PROBLEM REQUIREMENTS: Which lines to output? The line containing "Task: Click the international" and every line after it in the data below, each copied exactly.
>>>>
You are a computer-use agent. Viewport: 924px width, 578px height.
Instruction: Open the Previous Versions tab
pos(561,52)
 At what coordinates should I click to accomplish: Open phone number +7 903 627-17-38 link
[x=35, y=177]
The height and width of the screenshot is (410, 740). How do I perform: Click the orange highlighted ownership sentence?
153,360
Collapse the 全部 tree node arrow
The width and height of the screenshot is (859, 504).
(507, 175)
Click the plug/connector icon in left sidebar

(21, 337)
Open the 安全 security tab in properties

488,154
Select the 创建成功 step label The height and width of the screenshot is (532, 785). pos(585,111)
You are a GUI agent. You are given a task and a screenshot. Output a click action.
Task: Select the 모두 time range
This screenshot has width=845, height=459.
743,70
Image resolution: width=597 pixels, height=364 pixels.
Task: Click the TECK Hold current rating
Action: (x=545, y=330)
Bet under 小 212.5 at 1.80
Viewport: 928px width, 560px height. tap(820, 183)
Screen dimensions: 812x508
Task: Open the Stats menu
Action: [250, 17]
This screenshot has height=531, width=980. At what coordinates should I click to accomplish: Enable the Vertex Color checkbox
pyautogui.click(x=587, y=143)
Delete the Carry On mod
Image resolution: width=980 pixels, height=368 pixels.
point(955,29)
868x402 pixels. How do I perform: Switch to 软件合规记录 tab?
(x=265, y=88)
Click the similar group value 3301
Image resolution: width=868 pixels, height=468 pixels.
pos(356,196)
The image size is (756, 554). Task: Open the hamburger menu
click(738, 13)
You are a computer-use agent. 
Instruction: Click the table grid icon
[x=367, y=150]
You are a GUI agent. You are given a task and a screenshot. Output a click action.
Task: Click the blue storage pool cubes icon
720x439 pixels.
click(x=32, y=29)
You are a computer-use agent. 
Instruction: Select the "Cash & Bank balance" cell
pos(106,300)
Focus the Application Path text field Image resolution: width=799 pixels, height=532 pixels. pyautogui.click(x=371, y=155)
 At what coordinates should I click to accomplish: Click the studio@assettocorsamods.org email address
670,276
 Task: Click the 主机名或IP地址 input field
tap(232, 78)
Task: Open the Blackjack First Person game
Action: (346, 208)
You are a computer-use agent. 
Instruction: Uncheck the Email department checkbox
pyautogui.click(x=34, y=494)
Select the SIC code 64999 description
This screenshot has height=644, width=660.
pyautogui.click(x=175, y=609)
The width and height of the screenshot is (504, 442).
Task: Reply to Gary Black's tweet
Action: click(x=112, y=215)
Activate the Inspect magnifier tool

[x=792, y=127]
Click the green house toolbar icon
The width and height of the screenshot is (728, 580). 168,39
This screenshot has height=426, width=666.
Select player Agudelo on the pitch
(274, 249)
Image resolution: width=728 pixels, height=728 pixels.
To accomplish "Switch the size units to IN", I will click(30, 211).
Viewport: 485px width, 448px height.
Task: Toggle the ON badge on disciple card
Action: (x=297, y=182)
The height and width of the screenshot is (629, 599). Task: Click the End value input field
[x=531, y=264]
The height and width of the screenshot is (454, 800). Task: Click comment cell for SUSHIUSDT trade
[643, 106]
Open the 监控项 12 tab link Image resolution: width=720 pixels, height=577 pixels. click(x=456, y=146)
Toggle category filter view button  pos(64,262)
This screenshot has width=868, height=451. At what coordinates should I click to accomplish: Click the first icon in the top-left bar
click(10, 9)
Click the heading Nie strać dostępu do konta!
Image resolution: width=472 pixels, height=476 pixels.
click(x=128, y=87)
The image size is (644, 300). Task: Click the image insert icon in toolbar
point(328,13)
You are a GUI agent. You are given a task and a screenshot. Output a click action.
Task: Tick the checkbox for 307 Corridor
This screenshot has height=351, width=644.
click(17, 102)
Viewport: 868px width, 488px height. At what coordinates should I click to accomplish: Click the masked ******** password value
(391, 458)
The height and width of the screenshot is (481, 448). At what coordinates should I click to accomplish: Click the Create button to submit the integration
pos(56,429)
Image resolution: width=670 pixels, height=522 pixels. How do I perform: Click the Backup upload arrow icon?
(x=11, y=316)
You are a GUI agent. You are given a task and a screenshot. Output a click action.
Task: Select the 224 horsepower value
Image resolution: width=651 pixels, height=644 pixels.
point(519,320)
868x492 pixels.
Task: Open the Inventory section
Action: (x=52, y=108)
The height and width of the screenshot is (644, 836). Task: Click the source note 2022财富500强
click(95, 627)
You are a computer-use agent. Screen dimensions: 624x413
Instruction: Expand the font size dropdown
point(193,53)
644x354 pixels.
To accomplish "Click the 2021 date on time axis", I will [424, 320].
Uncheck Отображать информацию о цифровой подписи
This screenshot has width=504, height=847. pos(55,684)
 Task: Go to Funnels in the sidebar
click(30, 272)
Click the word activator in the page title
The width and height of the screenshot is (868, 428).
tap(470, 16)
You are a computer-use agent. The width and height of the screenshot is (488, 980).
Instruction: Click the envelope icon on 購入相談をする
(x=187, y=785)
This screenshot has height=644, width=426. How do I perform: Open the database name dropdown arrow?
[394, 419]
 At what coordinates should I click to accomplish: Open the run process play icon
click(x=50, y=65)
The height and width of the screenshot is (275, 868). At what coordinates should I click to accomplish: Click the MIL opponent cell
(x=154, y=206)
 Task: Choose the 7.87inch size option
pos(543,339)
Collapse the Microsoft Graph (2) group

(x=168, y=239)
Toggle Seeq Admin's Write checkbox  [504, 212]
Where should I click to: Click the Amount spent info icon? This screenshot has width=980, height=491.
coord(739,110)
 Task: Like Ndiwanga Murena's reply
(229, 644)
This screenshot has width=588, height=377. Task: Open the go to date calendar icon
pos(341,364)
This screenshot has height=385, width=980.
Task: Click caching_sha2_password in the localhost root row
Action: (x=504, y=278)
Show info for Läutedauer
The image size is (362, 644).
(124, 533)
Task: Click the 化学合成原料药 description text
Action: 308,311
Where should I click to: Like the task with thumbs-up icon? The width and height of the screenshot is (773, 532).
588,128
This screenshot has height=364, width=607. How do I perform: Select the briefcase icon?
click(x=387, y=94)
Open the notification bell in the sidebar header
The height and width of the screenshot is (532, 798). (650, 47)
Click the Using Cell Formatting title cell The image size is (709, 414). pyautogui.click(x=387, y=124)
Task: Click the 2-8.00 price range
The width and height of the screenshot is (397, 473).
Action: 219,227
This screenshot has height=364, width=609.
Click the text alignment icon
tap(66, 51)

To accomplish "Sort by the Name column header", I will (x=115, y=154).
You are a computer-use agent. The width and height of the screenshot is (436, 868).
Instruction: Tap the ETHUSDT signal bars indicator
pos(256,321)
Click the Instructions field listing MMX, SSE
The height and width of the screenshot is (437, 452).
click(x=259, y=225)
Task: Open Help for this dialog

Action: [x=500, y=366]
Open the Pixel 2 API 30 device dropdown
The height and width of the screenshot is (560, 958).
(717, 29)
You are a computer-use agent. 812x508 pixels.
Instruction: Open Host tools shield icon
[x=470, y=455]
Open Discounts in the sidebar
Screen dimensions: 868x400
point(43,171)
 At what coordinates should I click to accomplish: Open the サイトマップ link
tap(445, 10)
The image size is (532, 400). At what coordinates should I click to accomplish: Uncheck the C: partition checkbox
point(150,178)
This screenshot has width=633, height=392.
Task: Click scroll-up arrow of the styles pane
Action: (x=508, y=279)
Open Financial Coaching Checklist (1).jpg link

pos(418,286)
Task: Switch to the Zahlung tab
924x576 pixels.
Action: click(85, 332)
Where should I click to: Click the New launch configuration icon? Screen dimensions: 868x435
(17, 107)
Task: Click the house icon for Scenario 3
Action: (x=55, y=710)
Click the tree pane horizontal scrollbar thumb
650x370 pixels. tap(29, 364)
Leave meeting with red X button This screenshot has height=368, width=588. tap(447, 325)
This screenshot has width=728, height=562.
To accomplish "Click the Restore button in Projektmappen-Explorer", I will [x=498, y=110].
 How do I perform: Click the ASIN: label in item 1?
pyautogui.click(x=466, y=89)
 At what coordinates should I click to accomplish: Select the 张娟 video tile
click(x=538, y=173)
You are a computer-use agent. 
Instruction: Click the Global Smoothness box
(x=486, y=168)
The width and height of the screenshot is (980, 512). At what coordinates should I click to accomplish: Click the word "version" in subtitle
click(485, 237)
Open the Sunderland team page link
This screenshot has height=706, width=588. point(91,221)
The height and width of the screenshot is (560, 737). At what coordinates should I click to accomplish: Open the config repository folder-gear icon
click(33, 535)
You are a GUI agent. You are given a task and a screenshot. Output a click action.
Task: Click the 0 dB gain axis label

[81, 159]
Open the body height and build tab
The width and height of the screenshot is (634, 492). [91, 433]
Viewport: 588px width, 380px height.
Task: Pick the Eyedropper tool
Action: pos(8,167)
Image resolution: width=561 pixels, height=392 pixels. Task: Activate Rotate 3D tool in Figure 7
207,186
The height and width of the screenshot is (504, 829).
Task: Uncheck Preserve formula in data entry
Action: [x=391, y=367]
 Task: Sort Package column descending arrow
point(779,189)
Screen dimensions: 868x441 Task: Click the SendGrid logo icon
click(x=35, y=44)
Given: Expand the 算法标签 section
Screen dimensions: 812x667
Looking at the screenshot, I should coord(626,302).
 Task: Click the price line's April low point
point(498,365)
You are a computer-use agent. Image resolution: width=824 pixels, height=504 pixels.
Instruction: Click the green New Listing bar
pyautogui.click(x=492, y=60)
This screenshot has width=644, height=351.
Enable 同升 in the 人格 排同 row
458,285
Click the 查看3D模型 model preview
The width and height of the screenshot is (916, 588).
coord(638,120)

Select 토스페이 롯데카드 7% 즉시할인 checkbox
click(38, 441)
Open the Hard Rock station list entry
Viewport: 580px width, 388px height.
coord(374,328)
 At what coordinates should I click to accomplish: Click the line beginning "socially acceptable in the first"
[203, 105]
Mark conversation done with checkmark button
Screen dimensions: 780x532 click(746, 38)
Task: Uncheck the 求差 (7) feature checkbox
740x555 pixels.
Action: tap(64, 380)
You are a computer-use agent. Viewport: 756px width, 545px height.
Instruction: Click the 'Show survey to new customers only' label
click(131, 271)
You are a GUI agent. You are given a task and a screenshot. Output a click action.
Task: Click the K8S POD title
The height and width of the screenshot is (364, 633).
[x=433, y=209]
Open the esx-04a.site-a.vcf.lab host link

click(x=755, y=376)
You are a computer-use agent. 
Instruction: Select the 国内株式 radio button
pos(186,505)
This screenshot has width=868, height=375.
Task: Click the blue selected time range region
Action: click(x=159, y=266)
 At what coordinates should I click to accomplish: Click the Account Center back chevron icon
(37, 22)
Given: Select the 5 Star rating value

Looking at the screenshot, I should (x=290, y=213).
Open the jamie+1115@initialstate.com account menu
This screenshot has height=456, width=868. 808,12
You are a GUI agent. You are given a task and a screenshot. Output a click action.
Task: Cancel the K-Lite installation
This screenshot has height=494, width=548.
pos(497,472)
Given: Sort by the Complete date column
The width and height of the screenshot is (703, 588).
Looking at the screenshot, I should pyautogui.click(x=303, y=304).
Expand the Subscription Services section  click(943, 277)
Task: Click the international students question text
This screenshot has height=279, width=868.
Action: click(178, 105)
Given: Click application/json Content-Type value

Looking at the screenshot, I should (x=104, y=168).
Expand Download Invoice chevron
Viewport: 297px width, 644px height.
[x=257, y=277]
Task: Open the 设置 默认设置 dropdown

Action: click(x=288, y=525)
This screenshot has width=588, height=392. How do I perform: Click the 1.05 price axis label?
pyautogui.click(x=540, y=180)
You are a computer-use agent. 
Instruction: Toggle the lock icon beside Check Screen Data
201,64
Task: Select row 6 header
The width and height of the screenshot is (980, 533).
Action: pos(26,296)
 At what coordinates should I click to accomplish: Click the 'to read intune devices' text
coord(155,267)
<<<<
COMPLETED TASK:
Task: Click the international students question text
This screenshot has height=279, width=868.
Action: click(178, 105)
Given: Click application/json Content-Type value

Looking at the screenshot, I should (x=104, y=168).
Expand Download Invoice chevron
Viewport: 297px width, 644px height.
[x=257, y=277]
Task: Open the 设置 默认设置 dropdown

Action: click(x=288, y=525)
This screenshot has width=588, height=392. How do I perform: Click the 1.05 price axis label?
pyautogui.click(x=540, y=180)
You are a computer-use agent. 
Instruction: Toggle the lock icon beside Check Screen Data
201,64
Task: Select row 6 header
The width and height of the screenshot is (980, 533).
Action: pos(26,296)
 At what coordinates should I click to accomplish: Click the 'to read intune devices' text
coord(155,267)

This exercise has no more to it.